(Stored items)
○ ○ ○

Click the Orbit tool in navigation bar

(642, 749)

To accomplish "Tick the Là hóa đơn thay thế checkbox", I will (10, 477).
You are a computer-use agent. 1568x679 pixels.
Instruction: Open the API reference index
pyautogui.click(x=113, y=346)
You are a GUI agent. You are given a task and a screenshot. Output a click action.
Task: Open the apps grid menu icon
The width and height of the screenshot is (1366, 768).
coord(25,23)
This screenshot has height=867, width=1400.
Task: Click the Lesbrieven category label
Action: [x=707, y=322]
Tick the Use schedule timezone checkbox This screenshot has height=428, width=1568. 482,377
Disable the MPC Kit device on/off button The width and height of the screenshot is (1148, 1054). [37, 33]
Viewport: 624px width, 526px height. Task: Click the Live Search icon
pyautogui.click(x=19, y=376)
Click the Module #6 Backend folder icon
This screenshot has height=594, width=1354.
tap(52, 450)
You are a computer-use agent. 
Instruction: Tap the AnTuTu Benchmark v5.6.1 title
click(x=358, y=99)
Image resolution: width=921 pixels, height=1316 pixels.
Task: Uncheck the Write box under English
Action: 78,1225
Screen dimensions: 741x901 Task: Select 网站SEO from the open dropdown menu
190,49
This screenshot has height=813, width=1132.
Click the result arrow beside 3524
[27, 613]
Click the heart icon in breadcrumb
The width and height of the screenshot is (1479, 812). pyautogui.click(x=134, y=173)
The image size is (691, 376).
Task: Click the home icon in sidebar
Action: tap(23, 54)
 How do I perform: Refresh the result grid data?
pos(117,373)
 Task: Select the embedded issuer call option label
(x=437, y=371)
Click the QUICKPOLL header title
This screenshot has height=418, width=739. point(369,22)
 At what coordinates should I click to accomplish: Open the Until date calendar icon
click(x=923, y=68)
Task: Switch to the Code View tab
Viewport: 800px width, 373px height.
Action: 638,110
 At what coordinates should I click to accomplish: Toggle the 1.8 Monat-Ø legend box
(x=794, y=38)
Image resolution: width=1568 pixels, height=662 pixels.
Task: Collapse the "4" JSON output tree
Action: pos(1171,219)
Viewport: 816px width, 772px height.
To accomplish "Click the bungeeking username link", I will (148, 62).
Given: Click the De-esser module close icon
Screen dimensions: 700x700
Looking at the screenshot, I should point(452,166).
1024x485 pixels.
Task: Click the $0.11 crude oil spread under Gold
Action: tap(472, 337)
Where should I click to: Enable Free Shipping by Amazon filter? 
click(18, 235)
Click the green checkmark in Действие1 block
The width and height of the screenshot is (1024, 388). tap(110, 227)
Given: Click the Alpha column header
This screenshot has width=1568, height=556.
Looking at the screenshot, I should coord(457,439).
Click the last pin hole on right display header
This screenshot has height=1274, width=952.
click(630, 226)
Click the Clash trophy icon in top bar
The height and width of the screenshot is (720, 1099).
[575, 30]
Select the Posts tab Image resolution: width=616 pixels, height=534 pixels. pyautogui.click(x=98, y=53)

○ ○ ○

> _Work instruction_
Retype, exactly and in full, the lines above from the one containing "Where should I" through the one containing "Given: Click the Alpha column header".

> _Response below_
Where should I click to: Enable Free Shipping by Amazon filter? 
click(18, 235)
Click the green checkmark in Действие1 block
The width and height of the screenshot is (1024, 388). tap(110, 227)
Given: Click the Alpha column header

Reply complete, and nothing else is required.